• [INSTRUKSI TUGAS]
Tolong salin kata demi kata seluruh kutipan di bawah ini tentang bupati yang menggantikan ayahnya.

• [KUTIPAN TEKS]
= = = = = = =
Tahun 2012 segera berakhir. Makmun Ibnu Fuad segera menjadi Bupati
Bangkalan, Jawa Timur, menggantikan ayahnya, Fuad Amin. Makmun
berpasangan dengan Mondir Rofii. Mereka terpilih dalam pemilihan umum
kepala daerah, yang sering disebut pesta demokrasi. Selain Makmun adalah
anak Bupati Bangkalan, Mondir adalah adik kandung Syafik Rofii, yang
kini menjabat Wakil Bupati Bangkalan.
Makmun-Mondir dipilih
rakyat Bangkalan. Undang-Undang Dasar 1945 tak melarang anak mencalonkan
diri dalam pilkada untuk menggantikan ayahnya atau seorang adik maju
menggantikan kakaknya. Tak ada aturan hukum yang dilanggar karena rakyat
yang menjadi penentu.
Makmun tak sendirian. Tahun 2012 Ahmed
Zaki Iskandar terpilih sebagai Bupati Tangerang, Banten. Ahmed
menggantikan ayahnya, Ismet Iskandar, yang tak mungkin mencalonkan diri
lagi. Konstitusi membatasi masa jabatan kepala daerah, juga kepala
negara, dua periode.
Makmun dan Ahmed bukan orang pertama yang
terpilih oleh rakyat untuk menggantikan ayah mereka memimpin daerah.
= = = = = = =
(Entri data tersimpan)
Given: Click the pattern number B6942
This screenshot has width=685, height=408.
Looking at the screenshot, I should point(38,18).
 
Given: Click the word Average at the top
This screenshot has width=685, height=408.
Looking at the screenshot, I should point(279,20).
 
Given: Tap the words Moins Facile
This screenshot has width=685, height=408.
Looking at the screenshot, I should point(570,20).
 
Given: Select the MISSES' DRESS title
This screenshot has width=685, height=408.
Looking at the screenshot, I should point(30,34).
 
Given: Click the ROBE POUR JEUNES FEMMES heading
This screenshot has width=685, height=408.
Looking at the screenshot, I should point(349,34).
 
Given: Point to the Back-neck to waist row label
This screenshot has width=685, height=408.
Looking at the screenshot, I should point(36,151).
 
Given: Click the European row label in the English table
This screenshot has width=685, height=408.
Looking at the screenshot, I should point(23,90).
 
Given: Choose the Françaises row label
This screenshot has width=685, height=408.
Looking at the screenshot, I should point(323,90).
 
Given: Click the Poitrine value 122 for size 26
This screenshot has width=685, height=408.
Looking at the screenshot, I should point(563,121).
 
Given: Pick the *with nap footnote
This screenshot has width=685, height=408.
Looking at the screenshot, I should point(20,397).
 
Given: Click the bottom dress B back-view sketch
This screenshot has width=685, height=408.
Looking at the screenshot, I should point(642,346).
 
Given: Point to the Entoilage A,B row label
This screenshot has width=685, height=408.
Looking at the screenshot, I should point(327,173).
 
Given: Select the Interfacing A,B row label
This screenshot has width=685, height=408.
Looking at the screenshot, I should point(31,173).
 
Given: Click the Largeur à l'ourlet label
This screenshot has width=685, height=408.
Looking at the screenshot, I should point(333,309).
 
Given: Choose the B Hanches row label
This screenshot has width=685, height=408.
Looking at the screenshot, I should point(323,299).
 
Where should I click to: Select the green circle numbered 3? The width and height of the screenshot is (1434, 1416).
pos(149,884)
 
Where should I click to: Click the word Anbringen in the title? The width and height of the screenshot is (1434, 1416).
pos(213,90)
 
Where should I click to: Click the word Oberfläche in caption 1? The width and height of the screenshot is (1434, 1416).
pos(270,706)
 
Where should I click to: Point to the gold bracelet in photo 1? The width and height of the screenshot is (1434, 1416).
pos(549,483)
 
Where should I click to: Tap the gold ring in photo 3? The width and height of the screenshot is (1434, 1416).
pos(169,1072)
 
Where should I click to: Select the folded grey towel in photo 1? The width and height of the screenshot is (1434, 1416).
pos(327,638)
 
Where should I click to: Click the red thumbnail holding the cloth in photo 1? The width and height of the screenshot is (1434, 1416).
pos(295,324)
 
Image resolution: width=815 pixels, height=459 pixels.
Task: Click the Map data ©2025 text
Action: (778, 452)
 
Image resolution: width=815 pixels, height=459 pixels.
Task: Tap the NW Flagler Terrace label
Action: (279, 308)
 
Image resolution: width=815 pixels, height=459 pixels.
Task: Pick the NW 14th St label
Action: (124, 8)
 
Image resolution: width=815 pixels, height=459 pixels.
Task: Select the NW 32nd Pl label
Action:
= = = = = = =
• [JAWABAN LATIHAN]
Tahun 2012 segera berakhir. Makmun Ibnu Fuad segera menjadi Bupati
Bangkalan, Jawa Timur, menggantikan ayahnya, Fuad Amin. Makmun
berpasangan dengan Mondir Rofii. Mereka terpilih dalam pemilihan umum
kepala daerah, yang sering disebut pesta demokrasi. Selain Makmun adalah
anak Bupati Bangkalan, Mondir adalah adik kandung Syafik Rofii, yang
kini menjabat Wakil Bupati Bangkalan.
Makmun-Mondir dipilih
rakyat Bangkalan. Undang-Undang Dasar 1945 tak melarang anak mencalonkan
diri dalam pilkada untuk menggantikan ayahnya atau seorang adik maju
menggantikan kakaknya. Tak ada aturan hukum yang dilanggar karena rakyat
yang menjadi penentu.
Makmun tak sendirian. Tahun 2012 Ahmed
Zaki Iskandar terpilih sebagai Bupati Tangerang, Banten. Ahmed
menggantikan ayahnya, Ismet Iskandar, yang tak mungkin mencalonkan diri
lagi. Konstitusi membatasi masa jabatan kepala daerah, juga kepala
negara, dua periode.
Makmun dan Ahmed bukan orang pertama yang
terpilih oleh rakyat untuk menggantikan ayah mereka memimpin daerah.